Pugh: I found that each set of parents—parents who were quite affluent and those who were quite low-income—was responding to the "other" that they were trying not to be. For affluent parents, they're trying their best not to be the materialist people they know, whether that's their neighbor, or their whatever: “We are not like them.”
And so what do they do? They practice what I came to consider “symbolic deprivation.” The parents would say, "Oh, we don't buy X … We don't buy this toy or piece of equipment that everyone else has because we're not like that." And the item in question was always a very potent symbolic thing—an electronic game that everyone has. And yet, then you would go into the kid's bedroom, like I did, and the child would have the full complement of toys and equipment that is basic to a middle-class childhood. It would just be this powerful symbolic thing that the parents were withholding, in part to try to tell that story to themselves and to me that they weren't like “them.”
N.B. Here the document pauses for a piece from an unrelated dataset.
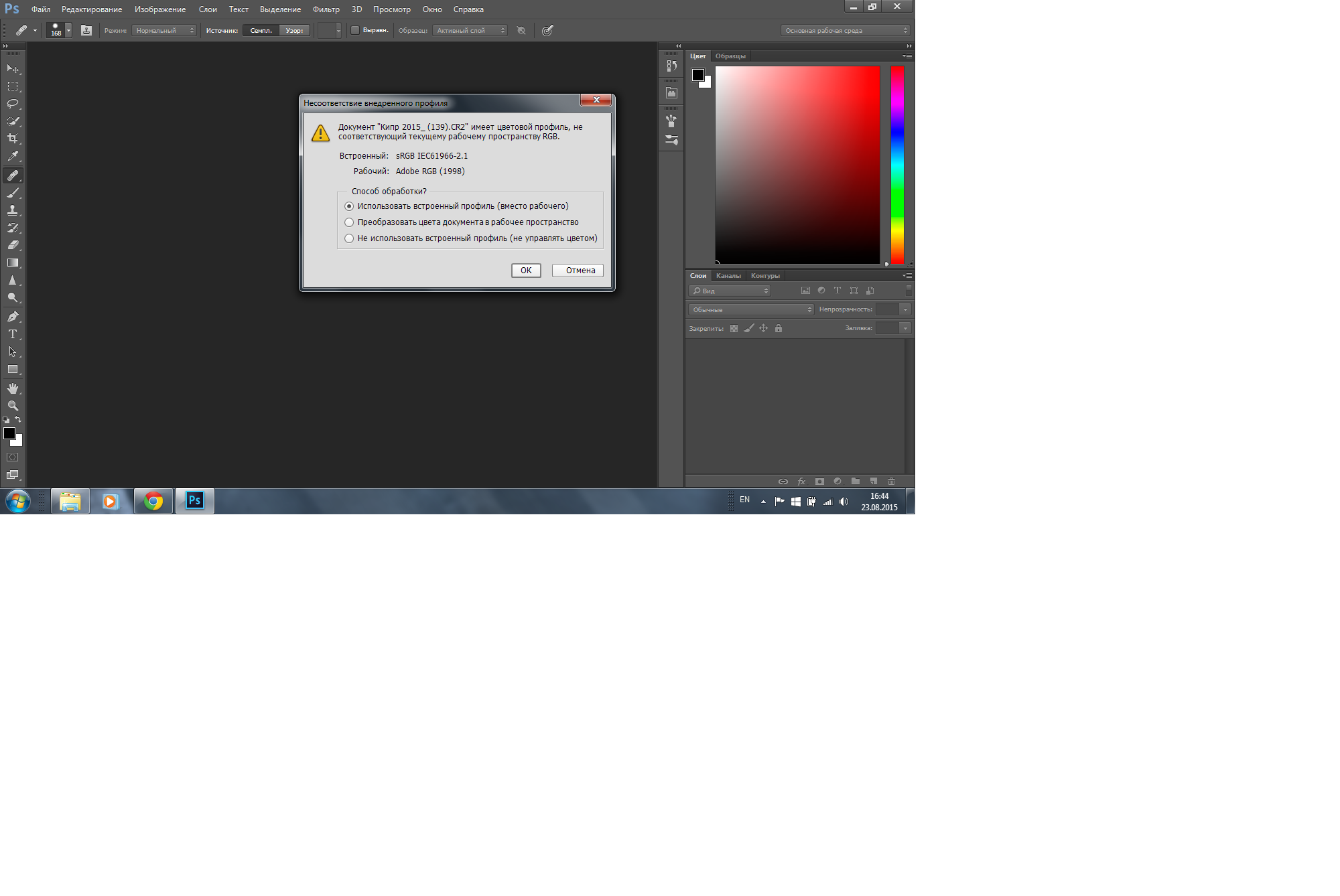The height and width of the screenshot is (896, 1340).
Task: Click the hue spectrum slider strip
Action: [x=897, y=164]
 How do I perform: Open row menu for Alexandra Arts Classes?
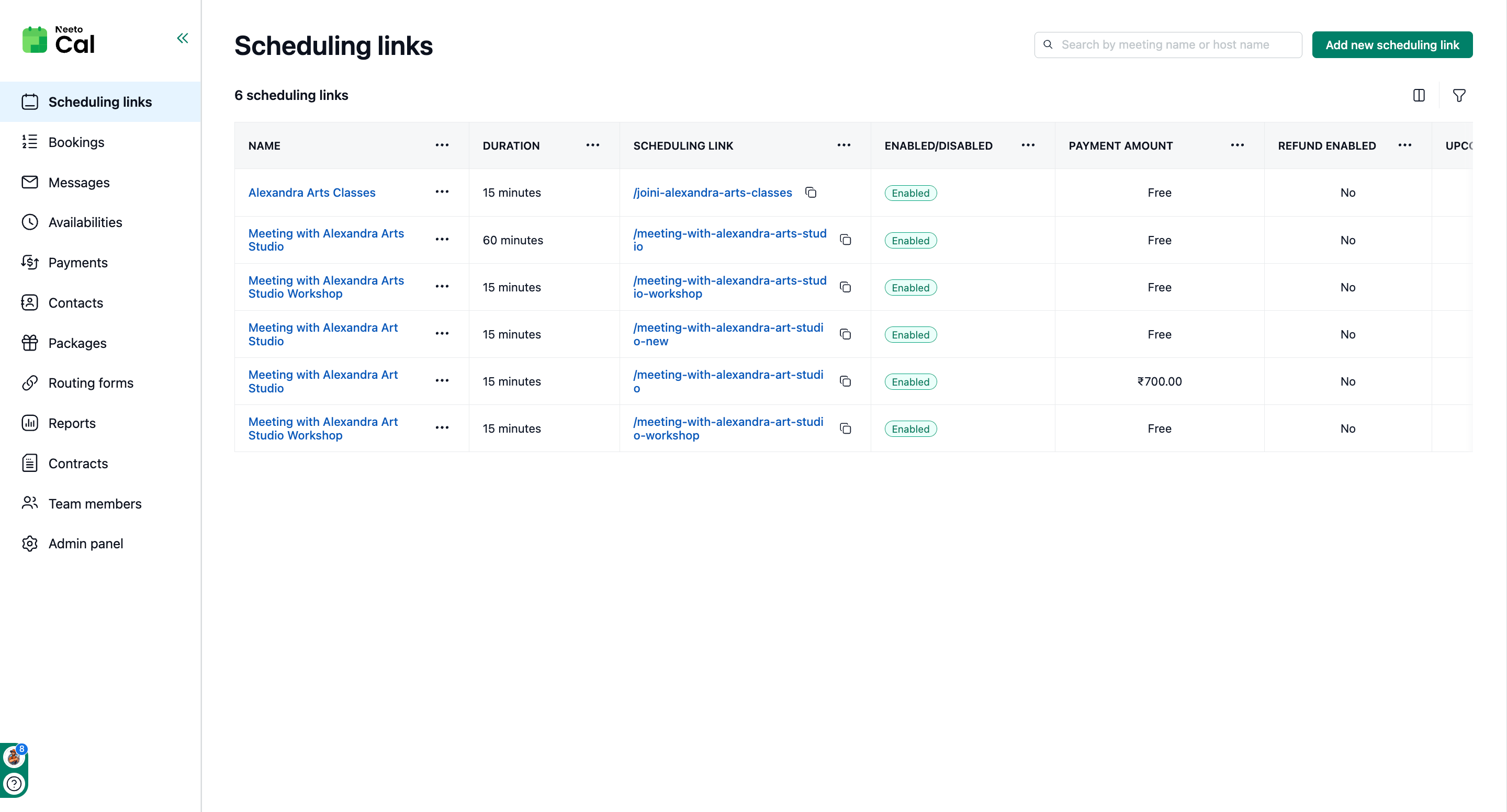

For the low-income families, the "other" that they were trying not to be were parents that could not adequately provide for their children. So they practiced what I considered “symbolic indulgence.” They would pick very powerful items symbolically for the child and for themselves that would be like, "See, we're doing all right. That child has an X." And that X might be a particular electronic item or an Easy-Bake Oven or whatever—something that the child or the parent is holding out to say "We're good parents because of this." But when you go in the child's bedroom they might be missing many of the items that middle-class parents consider basic—blocks, or a bicycle, or things that parents in a different economic strata would consider it a problem not to have.
Both parents are holding out these buying practices as testaments to their good parenting and in response to the criticisms they feel they are vulnerable to.
Rosen: I feel like the bigger thing you're talking about is every family’s effort to forge its own mini-culture in the context of the broader culture.
Pugh: That's exactly right. In fact, that really captures everything about how to do parenting well. You're describing Halloween, you're describing school choice, you're describing when they go to bed, when you have dinner, who does homework, what you let her wear, how far you let them walk.
Every decision that parents make, they're straddling these messages coming from outside and their own style that they're trying to achieve. That can be very difficult. That's why in my book I ask, what are the potential solutions here? One is to make difference safe. One is to get rid of difference to the extent possible, so that means getting together with your friends and saying “Let’s put a moratorium on really out-of-hand gift bags.” Let's together say, “No more than $5 per gift bag,” and establishing a kind of culture of similarity. Some schools are trying to do that—that's what they're doing with uniforms. In Waldorf schools they say no outside brands. They're really trying to make a culture of sameness.
I support that on some level. They're doing their best there, but it doesn't address the kind of core anxiety at the base which is about difference, and since we are all different another approach is to acknowledge difference and make difference audible and explicable and part of the conversation. That's harder to do, but also potentially more powerful, certainly for the few families that I found that were actually willing to say no on a regular basis to their children. They had this articulated difference, often they were immigrant families, not always, but immigration often lets you have that narrative, "Oh, we're not like them."
Rosen: I think another thing that can serve that purpose is religion. Like if you're from a religious minority or if you're very seriously religious in a secular culture, then it's easy to point to the broader culture and say, “That’s not us.”
Pugh: I cling to the hope that even non-immigrant and not hyper-religious families can still articulate a vision for what we are like in this house. Because that, to me, is the only path to being able to actively parent as opposed to being subject to the whims of what corporate America wants you to do.